Dr Guy has found one class of structure known as a β-barrel that would be consistent with all of the available information for oligomers and transmembrane channels. Fibrils have multiple layers of β-sheets. The backbone chains of β-strands are stretched as much as possible. These thread-like structures of adjacent monomers bind together to form β-sheets. For smaller assemblies these sheets can roll into cylindrical shapes to form β-barrels. Dr Guy suspects that, like fibrils, these barrels can have multiple layers. The sizes of the barrels can vary enormously and depend upon the length and number of the polypeptide chains that comprise the barrel. In most fibrils, all monomers have identical conformations. If this holds true for the β-barrels it simplifies the modelling process greatly. In fact, radial symmetry can be detected in micrographs of amyloid annular protofibrils and transmembrane channels. Also, β-barrel theory is well developed, so if the number of β-strands and the β-barrel’s diameter and symmetry can be determined the backbone itself is very predictable.
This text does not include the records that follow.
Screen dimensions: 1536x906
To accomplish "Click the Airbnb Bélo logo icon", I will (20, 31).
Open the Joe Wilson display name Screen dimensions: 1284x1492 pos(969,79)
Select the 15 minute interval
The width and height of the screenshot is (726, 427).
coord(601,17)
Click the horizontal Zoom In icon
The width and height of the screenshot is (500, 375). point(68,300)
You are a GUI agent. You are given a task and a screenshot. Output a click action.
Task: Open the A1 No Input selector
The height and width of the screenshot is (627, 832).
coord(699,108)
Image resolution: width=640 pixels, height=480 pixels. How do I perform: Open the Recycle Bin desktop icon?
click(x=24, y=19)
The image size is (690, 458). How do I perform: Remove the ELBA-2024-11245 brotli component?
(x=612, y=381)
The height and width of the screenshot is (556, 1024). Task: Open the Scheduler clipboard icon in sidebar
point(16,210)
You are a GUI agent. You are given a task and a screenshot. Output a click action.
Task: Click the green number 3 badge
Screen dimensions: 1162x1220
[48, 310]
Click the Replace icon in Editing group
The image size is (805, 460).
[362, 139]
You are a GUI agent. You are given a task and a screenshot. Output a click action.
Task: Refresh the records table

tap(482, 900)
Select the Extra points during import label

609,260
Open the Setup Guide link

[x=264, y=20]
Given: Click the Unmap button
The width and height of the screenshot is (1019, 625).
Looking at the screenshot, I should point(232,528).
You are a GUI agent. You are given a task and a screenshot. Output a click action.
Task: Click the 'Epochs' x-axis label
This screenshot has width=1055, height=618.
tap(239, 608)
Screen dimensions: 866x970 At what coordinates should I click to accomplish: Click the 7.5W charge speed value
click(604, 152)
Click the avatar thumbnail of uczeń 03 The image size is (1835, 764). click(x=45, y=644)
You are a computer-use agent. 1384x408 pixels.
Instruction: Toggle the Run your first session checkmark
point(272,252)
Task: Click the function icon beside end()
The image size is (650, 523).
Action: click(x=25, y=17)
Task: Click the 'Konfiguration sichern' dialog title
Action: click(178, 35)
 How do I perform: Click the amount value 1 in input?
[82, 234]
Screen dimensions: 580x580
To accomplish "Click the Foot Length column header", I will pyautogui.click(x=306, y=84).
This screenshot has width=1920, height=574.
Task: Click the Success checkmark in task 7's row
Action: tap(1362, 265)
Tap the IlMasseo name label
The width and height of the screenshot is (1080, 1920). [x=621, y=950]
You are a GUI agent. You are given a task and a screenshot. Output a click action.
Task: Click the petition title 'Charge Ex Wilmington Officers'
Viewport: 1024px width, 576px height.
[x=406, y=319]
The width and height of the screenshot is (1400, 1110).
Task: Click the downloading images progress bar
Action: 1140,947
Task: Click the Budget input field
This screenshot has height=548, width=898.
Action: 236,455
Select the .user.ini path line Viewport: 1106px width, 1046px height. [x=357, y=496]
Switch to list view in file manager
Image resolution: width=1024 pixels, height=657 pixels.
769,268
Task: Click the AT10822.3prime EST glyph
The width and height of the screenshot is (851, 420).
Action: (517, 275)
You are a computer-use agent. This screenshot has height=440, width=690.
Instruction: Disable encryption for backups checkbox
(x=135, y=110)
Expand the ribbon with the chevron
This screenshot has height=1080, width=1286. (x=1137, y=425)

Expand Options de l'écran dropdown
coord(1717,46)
Hypothesis-based research is a cornerstone of contemporary science. Dr Guy’s work has already made suggestions for how certain protein configurations can be stabilised. This may help structural biologists to determine high-resolution structures, neurobiologists to determine which structures are toxic, and pharmaceutical companies to design drugs and develop antibodies that prevent formation of toxic assemblies.
Posing challenges like solving the structure of small oligomers also helps develop our knowledge of the complexities and possibilities of protein folding. This knowledge can be used to refine our understanding of the physical basis of certain diseases. Therefore, knowing why certain protein structures form will also help improve medical diagnostic toolkits and help diagnose and treat people even earlier.
Are there any similar proteins you will be working on next?
The next extension of our modelling could be the most significant. We are modelling how a variety of amyloids bind to Aβ hexamers. These amyloids include synucleins (Parkinson’s disease), amylin (type 2 diabetes), humanin (a mitochondrial micropeptide), and human Cystatin C (a cysteine proteinase inhibitor). Some of these interactions may be detrimental. For example, interactions between Aβ and amylin, may exacerbate both Alzheimer’s disease and diabetes. But other interactions appear to be beneficial; interactions with humanin reduces the toxicity of Aβ. Understanding the structural mechanisms underlying these processes could provide clues for developing new drugs and treatments for these diseases.